▶ EXERCISE: Given the records underneath, please repeat exactly the lines from the line with "Task: Click the Su rimessa laterale header" through the line with "Image resolution: width=364", passing over any picture.
::::
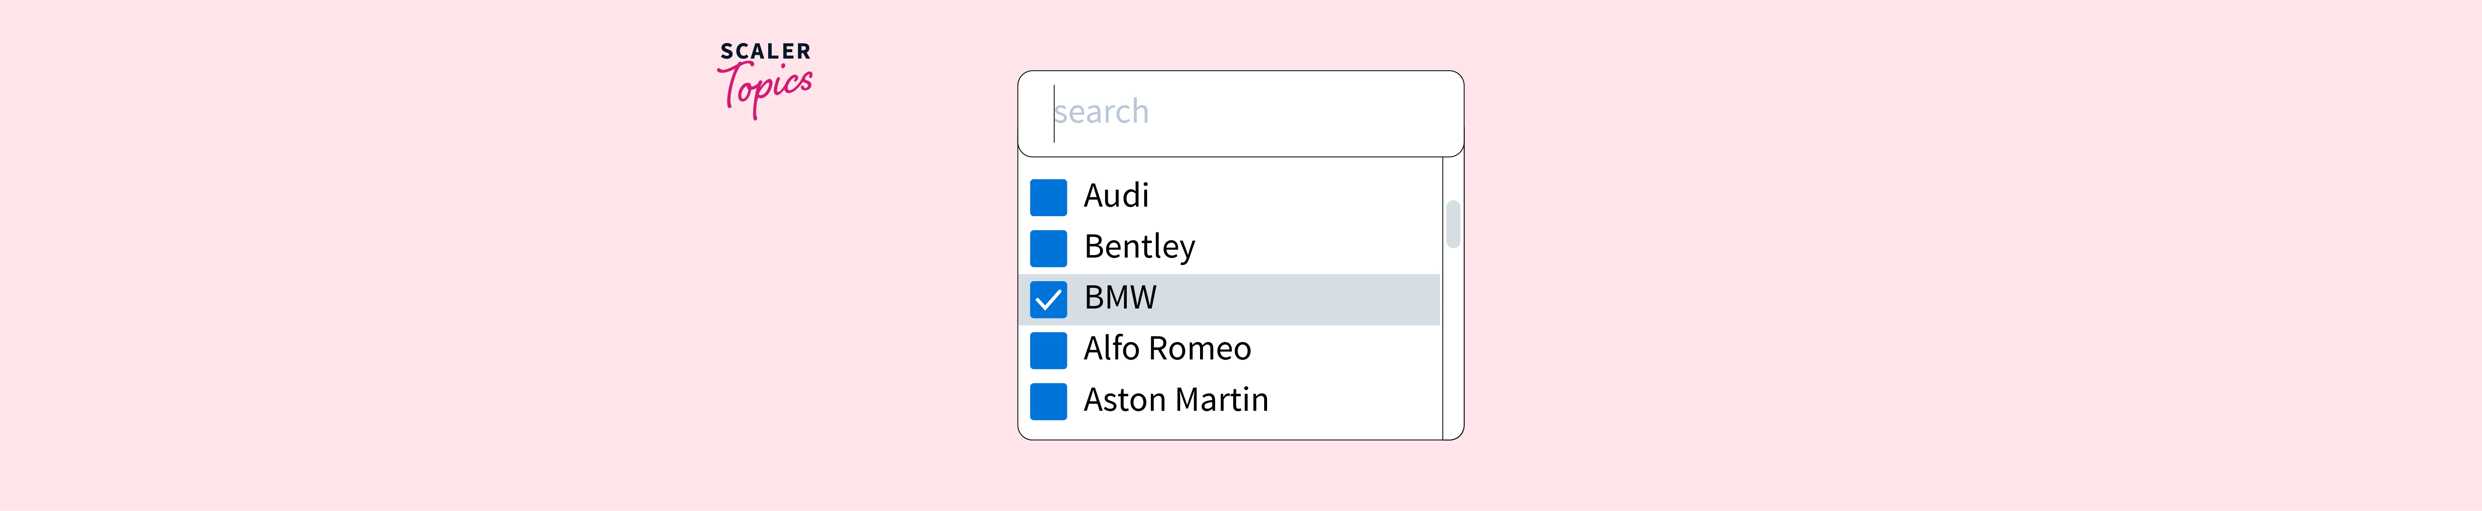2482x511 pixels.
Task: Click scrollbar track below the thumb
Action: pyautogui.click(x=1452, y=347)
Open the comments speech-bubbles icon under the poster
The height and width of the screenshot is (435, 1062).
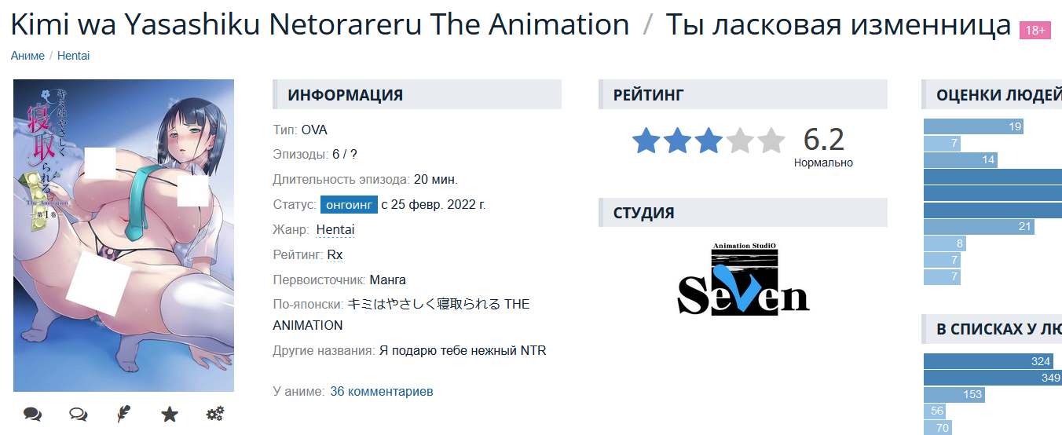[x=32, y=414]
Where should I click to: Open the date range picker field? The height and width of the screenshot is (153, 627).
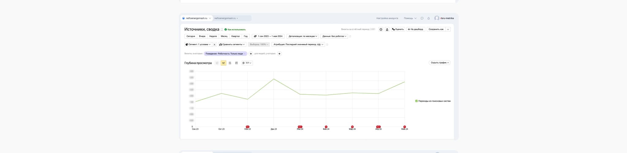268,36
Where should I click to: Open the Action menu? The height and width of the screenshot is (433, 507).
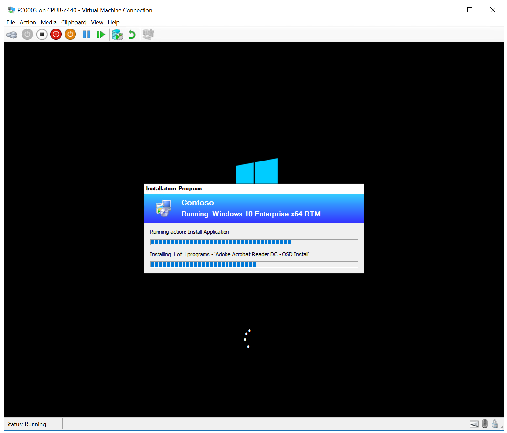pos(28,22)
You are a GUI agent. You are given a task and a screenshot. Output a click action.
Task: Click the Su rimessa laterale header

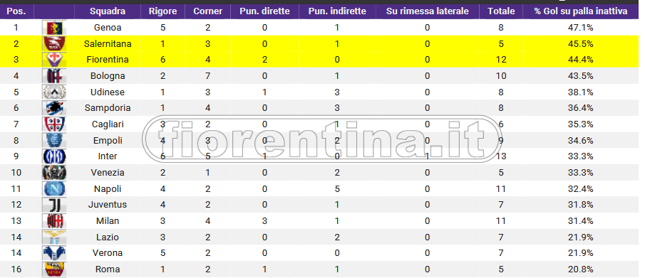(x=428, y=11)
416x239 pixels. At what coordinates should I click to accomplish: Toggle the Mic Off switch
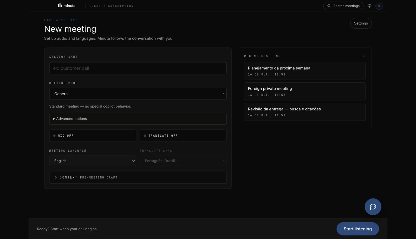(x=93, y=136)
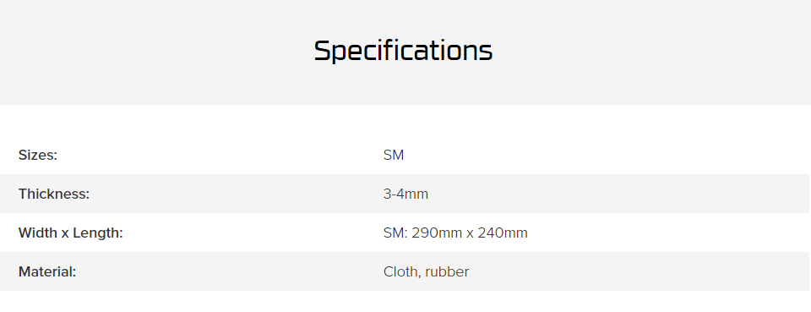
Task: Click the word 290mm in dimensions
Action: [x=437, y=233]
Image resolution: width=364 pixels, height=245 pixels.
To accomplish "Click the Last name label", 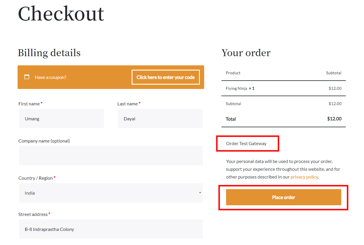I will [128, 104].
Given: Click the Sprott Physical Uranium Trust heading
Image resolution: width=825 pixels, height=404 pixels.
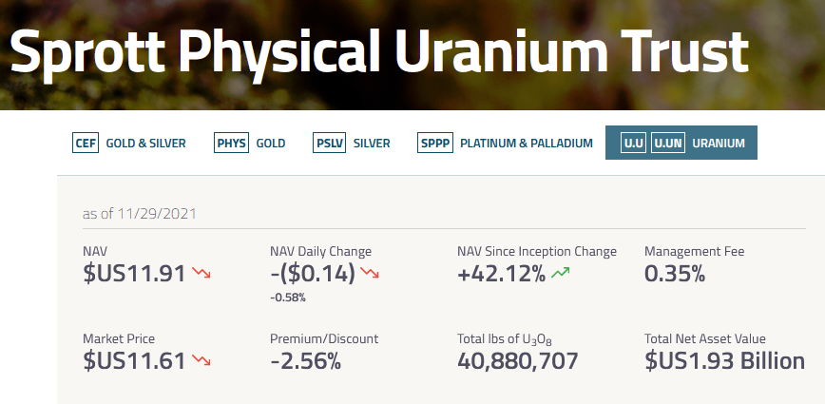Looking at the screenshot, I should point(378,55).
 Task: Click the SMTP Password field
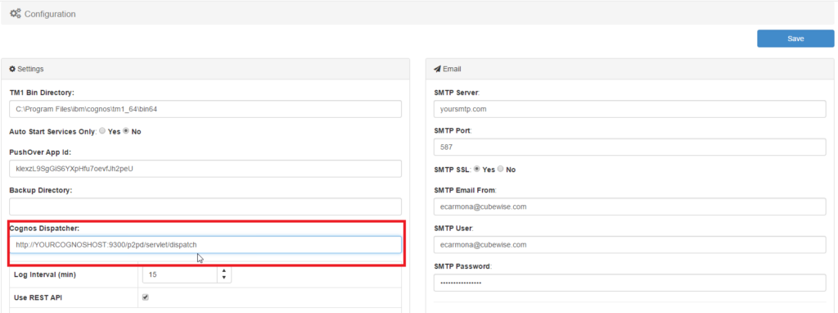(x=630, y=283)
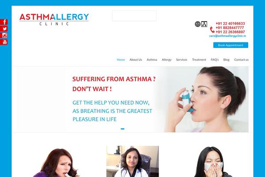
::::
▶ WRITTEN SOLUTION:
Task: Click the Su rimessa laterale header

(x=428, y=11)
416x239 pixels. At what coordinates should I click to accomplish: Toggle the Mic Off switch
(x=93, y=136)
Task: Click the word 290mm in dimensions
Action: [x=437, y=233]
Image resolution: width=364 pixels, height=245 pixels.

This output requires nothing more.